§ **TEXT SHOWN**
* * * *

# How to avoid getting a ticket for going 80+mph



## SergioK (Aug 14, 2002)

Simple, turn your head (quickly), confirm that yes indeed, that is a CHP motorcycle officer merging onto the freeway, put the car in 4th gear, let off the throttle, signal and start moving over. Wait....

Sure enough, speeding Ford Exploder in the #1 lane gets 'serviced' by CHP's finest, instead of me! :bigpimp:


----------



## Rich_Jenkins (Jul 12, 2003)

sergiok said:


> Simple, turn your head (quickly), confirm that yes indeed, that is a CHP motorcycle officer merging onto the freeway, put the car in 4th gear, let off the throttle, signal and start moving over. Wait....
> 
> Sure enough, speeding Ford Exploder in the #1 lane gets 'serviced' by CHP's finest, instead of me! :bigpimp:


:thumbup: :fruit:

PS what, ah, was the "+" in the "80+"?


----------



## BahnBaum (Feb 25, 2004)

sergiok said:


> Simple, turn your head (quickly), confirm that yes indeed, that is a CHP motorcycle officer merging onto the freeway, put the car in 4th gear, let off the throttle, signal and start moving over. Wait....
> 
> Sure enough, speeding Ford Exploder in the #1 lane gets 'serviced' by CHP's finest, instead of me! :bigpimp:


Either that or make sure you have large breasts. And I'm not talking about man boobs....

Alex


----------



## TLudwig (Mar 30, 2004)

BahnBaum said:


> Either that or make sure you have large breasts. And I'm not talking about man boobs....

* * * *

§ **SUPPLIED DATA**

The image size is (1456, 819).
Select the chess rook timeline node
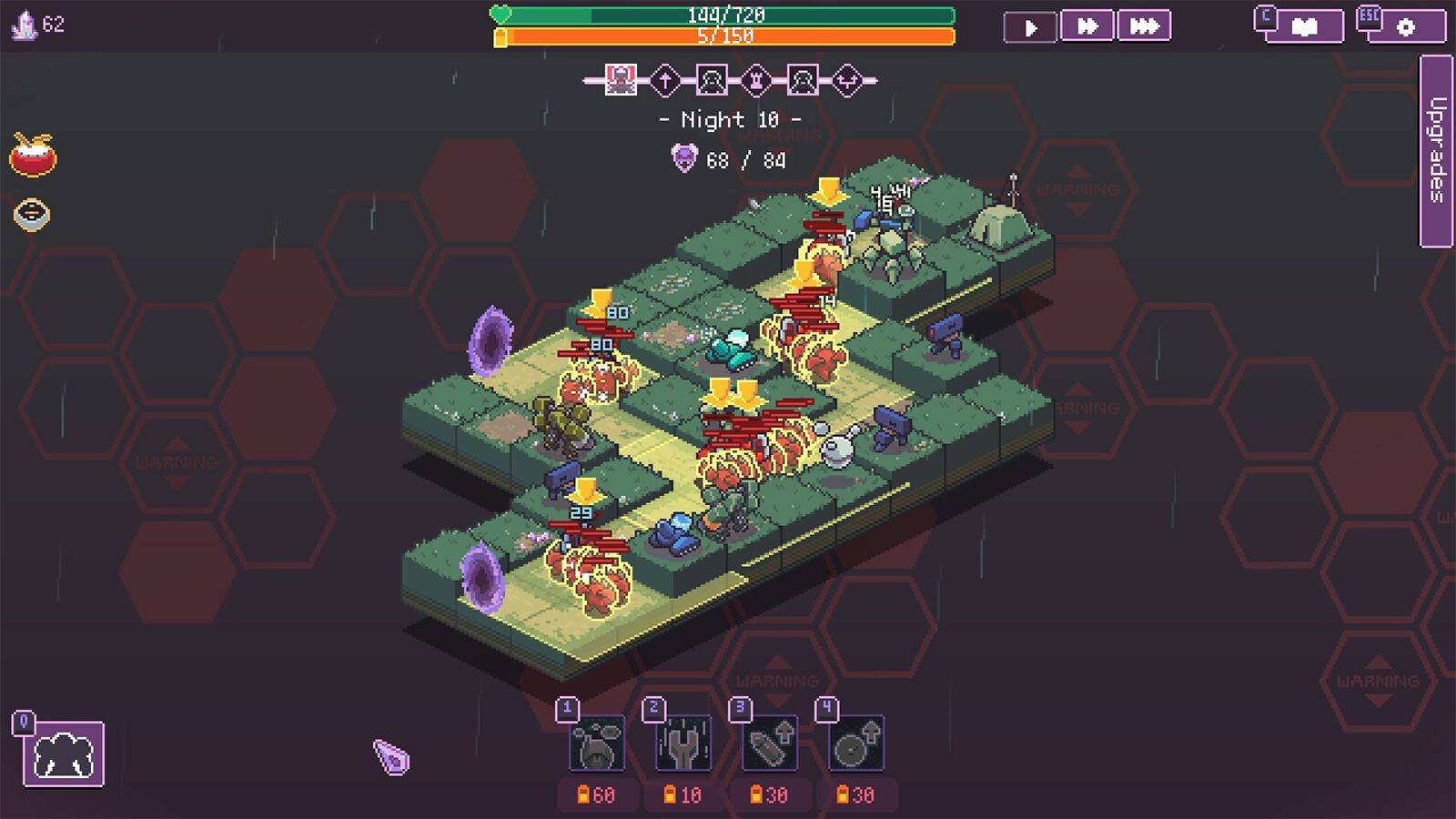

* * * *

§ **INSTRUCTIONS FOR THE TASK**
Transcribe the stretch from "## SergioK (Aug" through "(Jul 12, 2003)" in the forum thread on avoiding a speeding ticket. The material comes from a different source than the thread.

§ **THE SOLUTION**
## SergioK (Aug 14, 2002)

Simple, turn your head (quickly), confirm that yes indeed, that is a CHP motorcycle officer merging onto the freeway, put the car in 4th gear, let off the throttle, signal and start moving over. Wait....

Sure enough, speeding Ford Exploder in the #1 lane gets 'serviced' by CHP's finest, instead of me! :bigpimp:


----------



## Rich_Jenkins (Jul 12, 2003)